Authentication and authorization
Static Admin
When the PipeCD owner adds a new project, an admin account will be automatically generated for the project. After that, PipeCD owner sends that static admin information including username, password strings to the project admin, who can use that information to log in to PipeCD web with the admin role.
After logging, the project admin should change the provided username and password. Or disable the static admin account after configuring the single sign-on for the project.
Single Sign-On (SSO)
Single sign-on (SSO) allows users to log in to PipeCD by relying on a trusted third-party service.
Supported service
- GitHub
Note: In the future, we want to support such as Google Gmail, Bitbucket…
Before configuring the SSO, you need an OAuth application of the using service. For example, GitHub SSO requires creating a GitHub OAuth application as described in this page:
https://docs.github.com/en/developers/apps/creating-an-oauth-app
The authorization callback URL should be https://YOUR_PIPECD_ADDRESS/auth/callback
.
The project can be configured to use a shared SSO configuration (shared OAuth application) instead of needing a new one. In that case, while creating the project, the PipeCD owner specifies the name of the shared SSO configuration should be used, and then the project admin can skip configuring SSO at the settings page.

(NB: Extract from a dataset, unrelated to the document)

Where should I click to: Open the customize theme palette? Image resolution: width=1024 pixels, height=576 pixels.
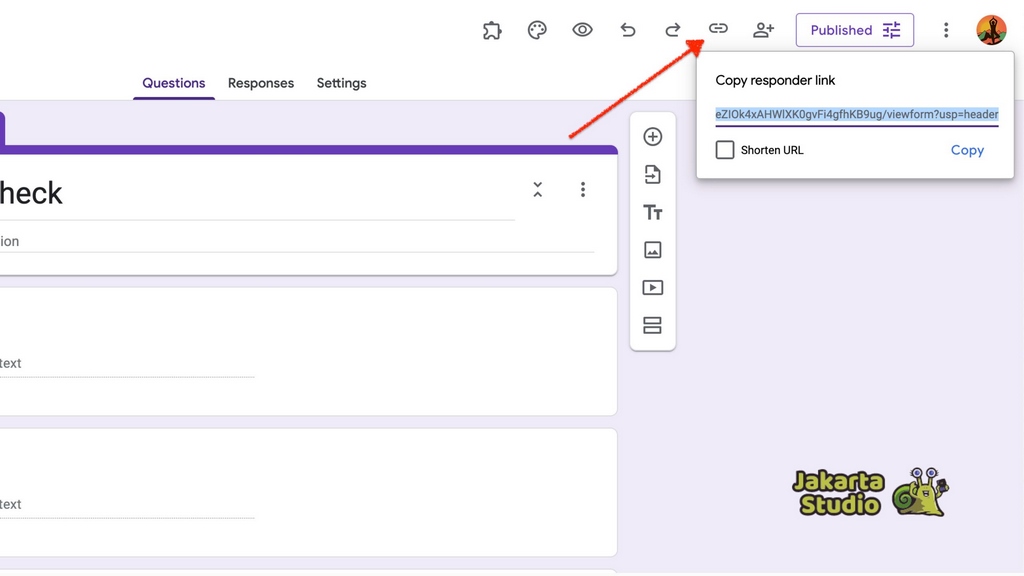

Role-Based Access Control (RBAC)
Role-based access control (RBAC) allows restricting access on the PipeCD web-based on the roles of user groups within the project. Before using this feature, the SSO must be configured.
PipeCD provides three built-in roles:
Viewer
: has only permissions to view existing resources or data.Editor
: has all viewer permissions, plus permissions for actions that modify state, such as manually syncing application, canceling deployment…Admin
: has all editor permissions, plus permissions for updating project configurations.
Configuring the PipeCD’s roles
The below table represents PipeCD’s resources with actions on those resources.
resource | get | list | create | update | delete |
---|---|---|---|---|---|
application | ○ | ○ | ○ | ○ | ○ |
deployment | ○ | ○ | ○ | ||
event | ○ | ||||
piped | ○ | ○ | ○ | ○ | |
project | ○ | ○ | |||
apiKey | ○ | ○ | ○ | ||
insight | ○ |
Each role is defined as a combination of multiple policies under this format.
resources=RESOURCE_NAMES;actions=ACTION_NAMES
The *
represents all resources and all actions for a resource.
resources=*;actions=ACTION_NAMES
resources=RESOURCE_NAMES;actions=*
resources=*;actions=*
Configuring the PipeCD’s user groups
User Group represents a relation with a specific team (GitHub)/group (Google) and an arbitrary role. All users belong to a team/group will have all permissions of that team/group.
In case of using the GitHub team as a PipeCD user group, the PipeCD user group must be set in lowercase. For example, if your GitHub team is named ORG/ABC-TEAM
, the PipeCD user group would be set as ORG/abc-team
. (It’s follow the GitHub team URL as github.com/orgs/{organization-name}/teams/{TEAM-NAME})
Note: You CANNOT assign multiple roles to a team/group, should create a new role with suitable permissions instead.